Personal information
- Nickname: La Sirène (The Mermaid)
- Nationality: English
- Born: 21 February 1992 (age 34) Leicester, Leicestershire, England
- Height: 1.78 m (5 ft 10 in)
- Weight: 60 kg (132 lb)
- Website: lucy-hall.co.uk

Sport
- Country: Great Britain
- Sport: Triathlon
- College team: Loughborough
- Club: Brive Limousin
- Turned pro: 2011
- Coached by: Mark Pearce

= Lucy Hall (triathlete) =

English triathlete

Lucy Hall (born 21 February 1992 in Leicester) is an English triathlete.

As of 2012, Hall is 1.78 m tall and weighs 60 kg. She is coached by Mark Pearce. She is studying towards a foundation degree in Sports Science and Management at Loughborough College. Hall has been nicknamed "la Sirène" or "The Mermaid" in France, where she races in the French Grand Prix.

She was chosen to compete for Great Britain in the European Youth Triathlon Championships in Italy, Finland and Spain where she won a gold medal in 2006 and a bronze medal in 2007 as part of relay teams. At the 2009 Youth Olympic Festival in Sydney she won the bronze medal. At the 2011 Junior World Championships in Beijing, China, Hall's race was ended when a stray dog ran in front of her bike causing her to crash. Hall made her senior debut in the 2011 ITU World Championship Series.

Hall was selected to represent Great Britain at the 2012 Summer Olympics in the women's triathlon alongside Helen Jenkins and Vicky Holland. Hall, who was ranked 148th in the world points list at the time of her selection, was chosen ahead five British athletes ranked in the world's top 100 because of her ability to perform a domestique role for Jenkins. In preparation for the triathlon, Hall trained in Bridgend for 10 days with Jenkins.
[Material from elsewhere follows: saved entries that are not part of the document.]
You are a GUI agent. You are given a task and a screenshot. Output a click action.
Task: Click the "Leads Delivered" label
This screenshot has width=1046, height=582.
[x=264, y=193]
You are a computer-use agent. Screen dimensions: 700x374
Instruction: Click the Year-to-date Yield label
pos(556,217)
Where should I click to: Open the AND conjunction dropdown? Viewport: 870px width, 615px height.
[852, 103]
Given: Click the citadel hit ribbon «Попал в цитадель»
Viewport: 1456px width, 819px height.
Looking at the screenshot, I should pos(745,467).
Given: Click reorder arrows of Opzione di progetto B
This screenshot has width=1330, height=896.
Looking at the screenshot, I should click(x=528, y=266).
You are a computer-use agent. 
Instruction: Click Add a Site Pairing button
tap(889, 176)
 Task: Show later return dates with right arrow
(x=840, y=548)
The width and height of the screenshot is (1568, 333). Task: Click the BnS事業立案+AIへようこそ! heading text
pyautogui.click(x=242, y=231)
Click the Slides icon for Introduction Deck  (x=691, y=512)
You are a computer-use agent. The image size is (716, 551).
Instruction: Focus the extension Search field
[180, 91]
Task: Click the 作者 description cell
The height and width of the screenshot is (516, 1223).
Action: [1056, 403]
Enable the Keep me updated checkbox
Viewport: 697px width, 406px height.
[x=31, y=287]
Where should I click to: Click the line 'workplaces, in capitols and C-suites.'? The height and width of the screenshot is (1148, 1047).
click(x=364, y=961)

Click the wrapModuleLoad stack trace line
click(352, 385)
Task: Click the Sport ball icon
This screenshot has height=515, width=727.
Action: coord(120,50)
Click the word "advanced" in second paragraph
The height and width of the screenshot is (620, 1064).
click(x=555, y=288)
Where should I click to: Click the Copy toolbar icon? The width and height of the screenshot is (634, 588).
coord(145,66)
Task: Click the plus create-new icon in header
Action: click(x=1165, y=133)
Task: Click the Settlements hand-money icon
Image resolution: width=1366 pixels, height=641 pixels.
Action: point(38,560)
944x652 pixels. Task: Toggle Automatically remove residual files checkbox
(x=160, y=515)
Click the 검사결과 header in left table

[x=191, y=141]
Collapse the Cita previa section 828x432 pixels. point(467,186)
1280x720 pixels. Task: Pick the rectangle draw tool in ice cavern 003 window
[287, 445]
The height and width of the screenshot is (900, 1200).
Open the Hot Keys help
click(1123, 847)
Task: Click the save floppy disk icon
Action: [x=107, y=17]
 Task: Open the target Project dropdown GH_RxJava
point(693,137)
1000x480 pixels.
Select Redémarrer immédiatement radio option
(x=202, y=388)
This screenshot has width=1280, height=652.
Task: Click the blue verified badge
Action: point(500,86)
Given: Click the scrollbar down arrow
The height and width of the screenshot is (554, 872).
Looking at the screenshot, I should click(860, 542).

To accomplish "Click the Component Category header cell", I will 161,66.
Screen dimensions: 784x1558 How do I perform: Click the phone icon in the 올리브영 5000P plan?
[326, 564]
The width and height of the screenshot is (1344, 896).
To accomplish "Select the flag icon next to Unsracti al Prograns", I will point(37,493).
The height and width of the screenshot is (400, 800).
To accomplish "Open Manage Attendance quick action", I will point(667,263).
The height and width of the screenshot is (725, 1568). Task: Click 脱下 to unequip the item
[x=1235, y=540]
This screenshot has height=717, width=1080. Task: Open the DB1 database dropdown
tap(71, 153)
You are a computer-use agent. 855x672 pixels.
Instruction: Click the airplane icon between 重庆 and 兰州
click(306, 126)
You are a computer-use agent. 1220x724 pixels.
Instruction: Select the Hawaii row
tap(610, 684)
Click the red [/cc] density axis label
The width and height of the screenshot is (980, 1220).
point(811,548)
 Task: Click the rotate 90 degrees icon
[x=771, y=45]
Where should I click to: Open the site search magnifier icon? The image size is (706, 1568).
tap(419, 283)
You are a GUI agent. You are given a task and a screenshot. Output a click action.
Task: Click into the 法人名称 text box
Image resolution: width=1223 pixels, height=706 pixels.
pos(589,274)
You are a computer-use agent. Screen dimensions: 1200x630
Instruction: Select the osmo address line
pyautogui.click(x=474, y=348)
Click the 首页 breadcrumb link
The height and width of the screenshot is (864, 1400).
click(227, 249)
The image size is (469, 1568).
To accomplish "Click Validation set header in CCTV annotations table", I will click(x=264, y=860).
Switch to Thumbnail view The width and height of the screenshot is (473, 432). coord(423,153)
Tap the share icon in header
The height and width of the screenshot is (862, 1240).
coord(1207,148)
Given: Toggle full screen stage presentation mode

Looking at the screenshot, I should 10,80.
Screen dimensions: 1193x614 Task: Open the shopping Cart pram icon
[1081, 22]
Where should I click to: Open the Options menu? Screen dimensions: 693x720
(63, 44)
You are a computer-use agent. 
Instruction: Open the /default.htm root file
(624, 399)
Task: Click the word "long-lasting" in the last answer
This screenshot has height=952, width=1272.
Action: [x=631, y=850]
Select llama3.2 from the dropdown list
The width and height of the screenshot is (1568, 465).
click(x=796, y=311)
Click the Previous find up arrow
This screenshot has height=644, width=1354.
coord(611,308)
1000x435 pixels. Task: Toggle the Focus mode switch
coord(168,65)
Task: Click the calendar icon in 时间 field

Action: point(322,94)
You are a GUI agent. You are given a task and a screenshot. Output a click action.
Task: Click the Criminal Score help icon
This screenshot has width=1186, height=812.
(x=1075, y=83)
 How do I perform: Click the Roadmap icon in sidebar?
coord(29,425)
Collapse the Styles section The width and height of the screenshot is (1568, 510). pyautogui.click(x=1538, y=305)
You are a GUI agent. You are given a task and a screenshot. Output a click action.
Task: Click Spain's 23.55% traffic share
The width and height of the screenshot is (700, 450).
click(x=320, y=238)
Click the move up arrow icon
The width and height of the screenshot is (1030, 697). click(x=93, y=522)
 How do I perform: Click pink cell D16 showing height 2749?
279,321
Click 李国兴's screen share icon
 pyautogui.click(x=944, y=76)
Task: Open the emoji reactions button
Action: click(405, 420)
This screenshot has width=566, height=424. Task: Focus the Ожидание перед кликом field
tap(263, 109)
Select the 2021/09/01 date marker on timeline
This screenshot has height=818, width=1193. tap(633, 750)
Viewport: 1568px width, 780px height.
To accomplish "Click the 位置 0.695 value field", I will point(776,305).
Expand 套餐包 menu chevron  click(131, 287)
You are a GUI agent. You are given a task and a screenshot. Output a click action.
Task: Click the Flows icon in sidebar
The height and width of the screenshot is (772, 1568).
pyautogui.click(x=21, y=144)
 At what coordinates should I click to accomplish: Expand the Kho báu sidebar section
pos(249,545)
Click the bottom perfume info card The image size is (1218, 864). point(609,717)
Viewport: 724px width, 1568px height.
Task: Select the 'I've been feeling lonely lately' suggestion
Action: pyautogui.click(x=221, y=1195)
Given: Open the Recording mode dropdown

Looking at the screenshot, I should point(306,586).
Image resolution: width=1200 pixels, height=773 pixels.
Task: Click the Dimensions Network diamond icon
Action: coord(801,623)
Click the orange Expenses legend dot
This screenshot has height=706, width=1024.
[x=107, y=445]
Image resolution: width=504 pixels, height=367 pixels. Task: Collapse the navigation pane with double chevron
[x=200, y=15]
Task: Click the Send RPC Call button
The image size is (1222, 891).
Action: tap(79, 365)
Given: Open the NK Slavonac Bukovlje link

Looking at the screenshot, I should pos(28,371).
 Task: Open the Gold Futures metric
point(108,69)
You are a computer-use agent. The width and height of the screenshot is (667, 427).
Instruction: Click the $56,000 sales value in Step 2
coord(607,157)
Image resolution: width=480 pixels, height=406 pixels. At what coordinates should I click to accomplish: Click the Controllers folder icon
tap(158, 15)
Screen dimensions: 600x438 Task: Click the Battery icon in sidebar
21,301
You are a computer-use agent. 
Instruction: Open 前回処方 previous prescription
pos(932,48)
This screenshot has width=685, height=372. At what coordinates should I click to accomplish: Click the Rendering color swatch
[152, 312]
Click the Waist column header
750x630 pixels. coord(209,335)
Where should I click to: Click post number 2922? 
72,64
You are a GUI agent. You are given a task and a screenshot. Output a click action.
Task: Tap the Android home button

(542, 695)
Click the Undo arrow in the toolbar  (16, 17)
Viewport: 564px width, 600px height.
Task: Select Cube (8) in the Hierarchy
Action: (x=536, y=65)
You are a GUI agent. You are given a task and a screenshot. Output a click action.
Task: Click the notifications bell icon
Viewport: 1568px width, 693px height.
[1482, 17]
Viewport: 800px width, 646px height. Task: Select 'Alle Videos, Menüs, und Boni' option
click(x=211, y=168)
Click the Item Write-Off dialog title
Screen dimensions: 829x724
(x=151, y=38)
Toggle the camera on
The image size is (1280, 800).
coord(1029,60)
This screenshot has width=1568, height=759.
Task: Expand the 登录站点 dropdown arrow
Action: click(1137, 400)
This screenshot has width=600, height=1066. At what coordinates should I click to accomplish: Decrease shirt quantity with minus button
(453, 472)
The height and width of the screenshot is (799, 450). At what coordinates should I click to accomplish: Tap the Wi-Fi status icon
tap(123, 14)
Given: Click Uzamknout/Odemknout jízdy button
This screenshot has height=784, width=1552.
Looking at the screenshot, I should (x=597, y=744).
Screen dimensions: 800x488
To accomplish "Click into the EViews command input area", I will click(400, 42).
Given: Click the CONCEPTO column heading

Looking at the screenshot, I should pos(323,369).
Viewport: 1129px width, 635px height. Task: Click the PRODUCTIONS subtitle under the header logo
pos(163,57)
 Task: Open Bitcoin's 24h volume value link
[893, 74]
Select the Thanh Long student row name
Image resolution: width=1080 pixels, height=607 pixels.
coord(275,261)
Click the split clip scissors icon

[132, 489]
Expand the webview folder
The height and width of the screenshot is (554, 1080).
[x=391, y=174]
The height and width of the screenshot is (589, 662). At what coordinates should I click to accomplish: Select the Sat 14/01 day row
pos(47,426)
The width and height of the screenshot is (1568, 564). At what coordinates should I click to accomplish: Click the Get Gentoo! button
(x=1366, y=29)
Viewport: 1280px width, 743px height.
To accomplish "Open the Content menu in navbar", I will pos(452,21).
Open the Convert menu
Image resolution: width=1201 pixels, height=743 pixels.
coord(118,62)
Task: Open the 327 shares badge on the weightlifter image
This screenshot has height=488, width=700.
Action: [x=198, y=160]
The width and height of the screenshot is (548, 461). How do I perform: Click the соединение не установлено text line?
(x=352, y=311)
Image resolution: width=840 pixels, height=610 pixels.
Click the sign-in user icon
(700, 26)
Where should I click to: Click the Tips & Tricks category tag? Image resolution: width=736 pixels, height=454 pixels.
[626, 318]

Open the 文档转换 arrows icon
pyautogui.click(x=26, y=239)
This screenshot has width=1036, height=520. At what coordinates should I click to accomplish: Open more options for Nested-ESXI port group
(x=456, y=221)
After leading the pack in the swimming leg and much of the cycling, Hall placed 33rd with a final time of 2:04:38 – she had the best swim relay of all.

In 2015, she was part of ECS Triathlon team.

In July 2015, Lucy won the European U23 Triathlon Championship

In September 2023, Lucy won IRONMAN 70.3 Knokke-Heist, Belgium by 8 seconds over Lizzie Rayner Of the United Kingdom.